"We want to get our pricing models right," says Walsh. "Our goal is to get the pricing right and make our rates defendable."
UIS is attempting to accommodate the varying needs of the different schools by developing different sets of services, Walsh says. The organization will have a core group of services for which they will charge every school and a second tier of services which schools can subscribe to on a fee-for-service basis.
Development Group
OIT also housed a group of engineers and technicians known as the Development Group whose purpose was to work on complex computing and technology questions for Harvard.
"The group worked on developing special applications and services," says Scott O. Bradner, a former member of the group who is still at Harvard.
One of the group's recent projects was an investigation of e-mail standards at the University, determining which communication protocols OIT should support, Bradner says.

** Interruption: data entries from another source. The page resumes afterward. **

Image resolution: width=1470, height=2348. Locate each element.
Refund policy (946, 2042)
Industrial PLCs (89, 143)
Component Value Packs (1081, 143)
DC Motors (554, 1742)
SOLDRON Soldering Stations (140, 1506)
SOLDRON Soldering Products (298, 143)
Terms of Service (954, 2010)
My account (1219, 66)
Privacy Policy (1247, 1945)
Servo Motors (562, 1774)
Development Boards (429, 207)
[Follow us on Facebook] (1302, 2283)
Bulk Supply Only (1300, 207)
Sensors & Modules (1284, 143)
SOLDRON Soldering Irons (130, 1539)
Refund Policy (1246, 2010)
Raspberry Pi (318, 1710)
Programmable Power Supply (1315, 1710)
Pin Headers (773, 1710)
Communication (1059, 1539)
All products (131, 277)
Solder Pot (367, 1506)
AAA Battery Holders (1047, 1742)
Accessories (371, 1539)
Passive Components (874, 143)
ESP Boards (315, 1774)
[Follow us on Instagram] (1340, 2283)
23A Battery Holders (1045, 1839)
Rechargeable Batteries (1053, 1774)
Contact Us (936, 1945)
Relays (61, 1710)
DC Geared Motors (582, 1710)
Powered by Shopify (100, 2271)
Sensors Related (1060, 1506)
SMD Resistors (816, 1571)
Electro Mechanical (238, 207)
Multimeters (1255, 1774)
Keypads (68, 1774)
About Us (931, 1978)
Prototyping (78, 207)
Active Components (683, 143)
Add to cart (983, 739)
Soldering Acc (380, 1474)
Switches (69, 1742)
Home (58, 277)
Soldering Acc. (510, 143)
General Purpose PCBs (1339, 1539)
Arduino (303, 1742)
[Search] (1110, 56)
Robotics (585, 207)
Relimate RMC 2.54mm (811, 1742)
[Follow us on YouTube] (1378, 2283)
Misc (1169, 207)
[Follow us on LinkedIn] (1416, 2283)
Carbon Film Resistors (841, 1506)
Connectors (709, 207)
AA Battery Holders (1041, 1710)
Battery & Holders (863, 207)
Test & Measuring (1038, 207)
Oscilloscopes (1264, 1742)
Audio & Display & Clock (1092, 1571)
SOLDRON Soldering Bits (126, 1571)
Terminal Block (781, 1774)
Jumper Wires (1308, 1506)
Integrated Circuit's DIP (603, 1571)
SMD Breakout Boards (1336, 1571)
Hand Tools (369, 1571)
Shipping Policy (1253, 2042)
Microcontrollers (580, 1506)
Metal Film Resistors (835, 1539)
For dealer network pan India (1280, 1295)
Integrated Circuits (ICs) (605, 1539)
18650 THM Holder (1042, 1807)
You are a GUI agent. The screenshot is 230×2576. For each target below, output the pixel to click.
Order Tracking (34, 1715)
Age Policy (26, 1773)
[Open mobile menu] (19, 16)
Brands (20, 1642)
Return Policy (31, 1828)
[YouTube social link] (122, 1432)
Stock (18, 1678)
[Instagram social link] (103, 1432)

The group also worked on developing special-purpose Web-based applications and investigated University-wide security standards.
The development group--like the telephone over-recovery--worked to benefit the whole University without clearly articulating which school was paying for it.
Despite these projects and its status as the only University group working on research and development, the Development Group was one of the central targets of Faculty criticism and was eliminated in the reorganization.
"A big issue was that the group was established with no real funding plan on how to support their activities and projects," Walsh said in an e-mail message.
Some funding for the Development Group may have come from the telephone over-recovery, but Walsh says she cannot confirm this because OIT's budgetary structures were so complex.
Faculty members saw this development work as utilizing the schools' funding in an unsupervised manner.
"When people are using internal funds [for research or development], there has to be oversight," says Dean of the Division of Applied Sciences Paul C. Martin '53, chair of the FAS Committee on Information Technology. "We have to ask are we getting our money's worth."
The larger schools, in particular, came to feel that OIT was using their funding to benefit other schools, according to Proctor.
"It seemed that they were subsidizing one school against another, which at Harvard is a dangerous situation to be in," Proctor says.